START EXCERPT PROVIDED

Noodlers Anonymous: Professor researches the passion of handfishing
Associated Press
COLUMBIA, Mo. - Noodlers Anonymous isn't a 12-step group for pasta fanatics. But its secretive members are fanatical - about fish.
Noodlers fish by reaching barehanded into murky water, logs and submerged holes in river banks, hoping what they grab is a big old catfish, not a snake or a snapping turtle.
"I haven't lost any fingers, but I've lost a lot of hide. You get bit everywhere," declares Howard Ramsey of Paris, Mo., president of Noodlers Anonymous and a handfisherman for 46 of his 58 years. His father initiated him, as did his daddy before him. Ramsey taught his son, Mark, to noodle, and proudly passes along a snapshot of them holding up freshly noodled catfish the size of outboard motors.
"It's a real fight with these fish," Ramsey says, "but it's sporting because you are under water and in his territory. I've had quite a few close calls."
The anonymous part of his group's name is because Missouri has for decades decreed handfishing a misdemeanor punishable by court-imposed fines. Ramsey was socked with a $600 fine about 20 years ago, and says he now noodles outside Missouri. Forms of handfishing, variously called hogging and grappling, are legal in 11 states, including Oklahoma, Arkansas and Illinois.
Now a University of Missouri-Columbia professor has surveyed noodlers about their clandestine hand-to-fin competition against catfish weighing upward of 50 pounds and packing flat heads as big as hubcaps. Most are men, average age about 40, who started noodling in early adolescence and are usually joined by friends.

END EXCERPT PROVIDED

REQUIREMENT A:
Answer these questions about the handfishing article:
(i) In how many states are forms of handfishing legal?
(ii) How much was the fine Howard Ramsey received about 20 years ago?
(iii) What is the average age of the noodlers the professor surveyed?
REQUIREMENT B: Repeat the part of the handfishing article that opens with the words containing "Noodlers fish by" and closes with "a snapping turtle.".

START RECORD EXTRACTS

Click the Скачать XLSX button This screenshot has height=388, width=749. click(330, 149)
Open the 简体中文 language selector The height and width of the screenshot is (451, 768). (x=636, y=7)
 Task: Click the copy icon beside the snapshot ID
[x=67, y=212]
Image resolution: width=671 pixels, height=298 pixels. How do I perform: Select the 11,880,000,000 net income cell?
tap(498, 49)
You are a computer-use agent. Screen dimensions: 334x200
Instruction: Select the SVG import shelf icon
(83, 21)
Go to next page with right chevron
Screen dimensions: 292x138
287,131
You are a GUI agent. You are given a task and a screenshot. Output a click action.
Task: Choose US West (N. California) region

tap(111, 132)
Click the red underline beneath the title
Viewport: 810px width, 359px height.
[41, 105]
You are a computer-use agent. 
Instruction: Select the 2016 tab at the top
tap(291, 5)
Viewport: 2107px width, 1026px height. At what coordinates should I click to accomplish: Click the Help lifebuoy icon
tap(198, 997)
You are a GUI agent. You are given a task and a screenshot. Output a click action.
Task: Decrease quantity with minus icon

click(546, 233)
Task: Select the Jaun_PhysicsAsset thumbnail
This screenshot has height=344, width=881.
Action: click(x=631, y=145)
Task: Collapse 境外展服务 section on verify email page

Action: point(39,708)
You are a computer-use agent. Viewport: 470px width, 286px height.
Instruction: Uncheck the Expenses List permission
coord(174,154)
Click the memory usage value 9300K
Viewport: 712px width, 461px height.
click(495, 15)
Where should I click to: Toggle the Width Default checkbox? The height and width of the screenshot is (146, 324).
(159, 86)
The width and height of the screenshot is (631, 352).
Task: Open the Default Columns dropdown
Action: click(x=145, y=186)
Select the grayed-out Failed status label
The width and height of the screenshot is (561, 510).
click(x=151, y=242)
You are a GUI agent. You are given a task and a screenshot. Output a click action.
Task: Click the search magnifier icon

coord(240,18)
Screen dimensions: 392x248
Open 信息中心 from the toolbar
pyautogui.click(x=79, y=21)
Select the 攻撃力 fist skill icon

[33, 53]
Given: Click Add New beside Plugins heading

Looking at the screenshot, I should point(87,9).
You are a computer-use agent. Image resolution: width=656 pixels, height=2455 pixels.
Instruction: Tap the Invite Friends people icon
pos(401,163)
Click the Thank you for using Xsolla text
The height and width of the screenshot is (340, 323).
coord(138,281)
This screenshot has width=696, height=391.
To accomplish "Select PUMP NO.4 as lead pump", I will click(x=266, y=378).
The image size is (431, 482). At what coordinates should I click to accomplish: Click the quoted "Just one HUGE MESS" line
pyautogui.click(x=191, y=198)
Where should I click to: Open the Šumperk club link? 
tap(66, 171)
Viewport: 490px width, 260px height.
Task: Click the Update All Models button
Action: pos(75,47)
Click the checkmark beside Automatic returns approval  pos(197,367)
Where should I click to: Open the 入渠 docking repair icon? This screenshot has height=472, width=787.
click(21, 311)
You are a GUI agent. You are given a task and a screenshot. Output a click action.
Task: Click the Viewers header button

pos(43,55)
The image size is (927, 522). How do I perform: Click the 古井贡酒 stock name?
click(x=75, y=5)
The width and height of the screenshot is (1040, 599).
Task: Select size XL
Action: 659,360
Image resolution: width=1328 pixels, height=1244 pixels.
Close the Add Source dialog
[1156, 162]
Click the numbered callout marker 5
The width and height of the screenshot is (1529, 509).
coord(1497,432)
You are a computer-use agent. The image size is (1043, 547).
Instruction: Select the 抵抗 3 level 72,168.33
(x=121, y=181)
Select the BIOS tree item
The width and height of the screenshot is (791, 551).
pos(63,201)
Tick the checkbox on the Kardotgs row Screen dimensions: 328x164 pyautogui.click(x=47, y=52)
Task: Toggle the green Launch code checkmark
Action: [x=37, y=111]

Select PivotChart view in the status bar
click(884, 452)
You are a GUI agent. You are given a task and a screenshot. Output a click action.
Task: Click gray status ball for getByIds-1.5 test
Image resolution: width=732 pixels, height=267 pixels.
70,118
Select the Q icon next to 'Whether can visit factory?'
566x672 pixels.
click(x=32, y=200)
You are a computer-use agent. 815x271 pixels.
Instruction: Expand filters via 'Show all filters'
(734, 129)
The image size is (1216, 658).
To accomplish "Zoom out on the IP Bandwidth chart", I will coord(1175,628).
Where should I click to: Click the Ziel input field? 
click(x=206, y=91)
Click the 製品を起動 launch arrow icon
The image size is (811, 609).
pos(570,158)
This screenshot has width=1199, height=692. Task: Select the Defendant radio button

END RECORD EXTRACTS

TASK OUTPUT A:
(i) 11 states
(ii) $600
(iii) About 40

TASK OUTPUT B:
Noodlers fish by reaching barehanded into murky water, logs and submerged holes in river banks, hoping what they grab is a big old catfish, not a snake or a snapping turtle.